(DATASET ENTRIES begins)

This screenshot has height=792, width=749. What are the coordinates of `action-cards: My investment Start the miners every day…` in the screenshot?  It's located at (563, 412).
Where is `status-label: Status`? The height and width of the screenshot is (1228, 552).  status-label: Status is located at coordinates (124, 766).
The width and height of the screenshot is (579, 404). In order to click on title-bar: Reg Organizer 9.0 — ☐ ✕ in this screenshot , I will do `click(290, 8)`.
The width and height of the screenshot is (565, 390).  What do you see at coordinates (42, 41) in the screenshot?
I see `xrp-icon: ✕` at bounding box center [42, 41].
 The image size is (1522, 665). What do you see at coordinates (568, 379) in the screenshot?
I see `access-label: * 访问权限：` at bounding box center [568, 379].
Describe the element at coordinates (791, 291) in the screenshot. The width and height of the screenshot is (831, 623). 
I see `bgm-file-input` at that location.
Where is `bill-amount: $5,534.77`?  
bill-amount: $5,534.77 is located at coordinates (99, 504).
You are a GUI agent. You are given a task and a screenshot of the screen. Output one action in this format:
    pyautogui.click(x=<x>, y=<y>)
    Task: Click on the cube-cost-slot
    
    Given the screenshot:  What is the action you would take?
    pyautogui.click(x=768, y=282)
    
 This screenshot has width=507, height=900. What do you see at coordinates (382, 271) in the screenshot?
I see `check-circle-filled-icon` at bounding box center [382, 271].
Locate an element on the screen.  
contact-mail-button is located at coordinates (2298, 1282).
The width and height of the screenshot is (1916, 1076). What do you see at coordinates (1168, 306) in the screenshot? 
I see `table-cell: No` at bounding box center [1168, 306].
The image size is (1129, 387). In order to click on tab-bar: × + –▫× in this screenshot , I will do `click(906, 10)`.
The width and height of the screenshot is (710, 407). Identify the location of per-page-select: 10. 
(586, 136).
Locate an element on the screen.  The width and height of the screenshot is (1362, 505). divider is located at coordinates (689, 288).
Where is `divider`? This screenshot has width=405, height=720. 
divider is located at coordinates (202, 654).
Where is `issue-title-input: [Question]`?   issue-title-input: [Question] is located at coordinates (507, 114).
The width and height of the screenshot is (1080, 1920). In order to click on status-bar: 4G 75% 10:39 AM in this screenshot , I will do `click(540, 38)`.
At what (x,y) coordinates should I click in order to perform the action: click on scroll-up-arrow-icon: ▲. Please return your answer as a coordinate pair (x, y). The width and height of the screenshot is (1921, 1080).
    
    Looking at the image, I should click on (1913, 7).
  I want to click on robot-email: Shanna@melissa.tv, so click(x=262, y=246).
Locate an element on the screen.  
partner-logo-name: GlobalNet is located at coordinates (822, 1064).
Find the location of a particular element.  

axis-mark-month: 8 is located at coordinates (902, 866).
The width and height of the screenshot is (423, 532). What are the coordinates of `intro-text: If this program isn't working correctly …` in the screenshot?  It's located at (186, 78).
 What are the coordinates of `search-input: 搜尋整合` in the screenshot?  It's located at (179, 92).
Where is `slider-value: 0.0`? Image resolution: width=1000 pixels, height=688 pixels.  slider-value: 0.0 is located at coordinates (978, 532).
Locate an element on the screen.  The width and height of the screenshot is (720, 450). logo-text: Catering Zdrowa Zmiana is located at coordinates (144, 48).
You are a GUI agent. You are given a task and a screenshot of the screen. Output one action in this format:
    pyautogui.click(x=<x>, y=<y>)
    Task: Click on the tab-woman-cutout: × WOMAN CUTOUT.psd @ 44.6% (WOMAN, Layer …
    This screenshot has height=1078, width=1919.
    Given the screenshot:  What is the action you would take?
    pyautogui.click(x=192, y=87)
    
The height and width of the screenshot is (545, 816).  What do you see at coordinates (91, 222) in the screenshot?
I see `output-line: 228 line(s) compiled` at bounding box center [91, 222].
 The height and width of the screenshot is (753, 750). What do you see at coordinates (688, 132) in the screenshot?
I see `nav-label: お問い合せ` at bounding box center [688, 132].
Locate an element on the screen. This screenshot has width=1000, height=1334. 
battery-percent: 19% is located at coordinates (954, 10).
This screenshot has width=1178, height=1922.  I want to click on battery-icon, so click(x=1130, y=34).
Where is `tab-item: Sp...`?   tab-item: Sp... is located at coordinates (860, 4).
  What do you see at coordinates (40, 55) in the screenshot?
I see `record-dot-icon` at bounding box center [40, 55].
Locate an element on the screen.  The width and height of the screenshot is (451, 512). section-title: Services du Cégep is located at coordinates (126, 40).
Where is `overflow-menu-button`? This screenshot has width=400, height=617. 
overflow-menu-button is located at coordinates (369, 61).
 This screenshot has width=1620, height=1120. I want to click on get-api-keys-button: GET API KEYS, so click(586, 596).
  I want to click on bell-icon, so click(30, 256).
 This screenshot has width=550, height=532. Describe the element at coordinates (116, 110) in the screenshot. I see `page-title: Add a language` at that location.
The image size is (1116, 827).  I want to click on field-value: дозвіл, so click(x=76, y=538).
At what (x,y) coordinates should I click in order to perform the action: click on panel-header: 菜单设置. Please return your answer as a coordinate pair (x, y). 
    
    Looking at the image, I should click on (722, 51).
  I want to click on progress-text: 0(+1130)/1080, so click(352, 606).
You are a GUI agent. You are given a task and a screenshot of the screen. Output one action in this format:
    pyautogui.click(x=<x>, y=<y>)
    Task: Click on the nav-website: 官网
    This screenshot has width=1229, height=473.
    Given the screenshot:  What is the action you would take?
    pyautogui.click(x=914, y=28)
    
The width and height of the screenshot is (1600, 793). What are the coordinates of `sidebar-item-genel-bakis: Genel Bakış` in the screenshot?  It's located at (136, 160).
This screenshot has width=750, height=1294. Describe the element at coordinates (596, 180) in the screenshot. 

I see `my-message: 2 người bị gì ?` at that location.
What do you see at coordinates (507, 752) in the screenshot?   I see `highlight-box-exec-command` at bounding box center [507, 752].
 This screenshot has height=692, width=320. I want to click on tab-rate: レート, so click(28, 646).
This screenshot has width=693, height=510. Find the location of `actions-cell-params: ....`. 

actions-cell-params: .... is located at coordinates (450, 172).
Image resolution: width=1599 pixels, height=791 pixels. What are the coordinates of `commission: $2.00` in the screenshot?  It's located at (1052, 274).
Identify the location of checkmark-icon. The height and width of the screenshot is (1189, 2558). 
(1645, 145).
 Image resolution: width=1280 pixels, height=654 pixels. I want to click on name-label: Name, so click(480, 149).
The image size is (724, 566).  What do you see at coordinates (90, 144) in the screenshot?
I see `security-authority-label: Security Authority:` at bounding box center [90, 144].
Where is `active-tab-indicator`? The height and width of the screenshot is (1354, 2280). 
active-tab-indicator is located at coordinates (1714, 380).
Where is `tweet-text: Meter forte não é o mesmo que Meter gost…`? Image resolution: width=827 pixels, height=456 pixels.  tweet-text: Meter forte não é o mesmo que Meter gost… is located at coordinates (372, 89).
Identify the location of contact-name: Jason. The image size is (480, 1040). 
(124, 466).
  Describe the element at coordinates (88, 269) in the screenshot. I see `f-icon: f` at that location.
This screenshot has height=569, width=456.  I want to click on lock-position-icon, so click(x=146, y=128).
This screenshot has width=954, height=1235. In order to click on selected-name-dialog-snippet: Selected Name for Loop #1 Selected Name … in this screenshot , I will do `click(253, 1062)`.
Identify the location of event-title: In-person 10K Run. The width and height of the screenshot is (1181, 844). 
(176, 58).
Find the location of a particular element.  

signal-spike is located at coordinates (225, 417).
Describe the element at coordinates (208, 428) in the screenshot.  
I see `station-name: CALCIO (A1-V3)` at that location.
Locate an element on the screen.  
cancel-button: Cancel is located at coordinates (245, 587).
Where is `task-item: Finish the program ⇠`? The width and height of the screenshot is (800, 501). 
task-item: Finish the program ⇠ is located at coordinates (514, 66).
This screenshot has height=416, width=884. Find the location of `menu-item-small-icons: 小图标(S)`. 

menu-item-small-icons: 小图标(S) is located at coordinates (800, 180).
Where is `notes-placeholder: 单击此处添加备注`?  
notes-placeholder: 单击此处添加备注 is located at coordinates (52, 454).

(DATASET ENTRIES ends)

Rewrite the records from the start through the line containing "coordinates (124, 766).", replacing every "screenshot" with "image" and leaving everything else unchanged.

- ANSWER TO THIS PROBLEM -
This image has height=792, width=749. What are the coordinates of `action-cards: My investment Start the miners every day…` in the image?  It's located at (563, 412).
Where is `status-label: Status`? The height and width of the image is (1228, 552).  status-label: Status is located at coordinates (124, 766).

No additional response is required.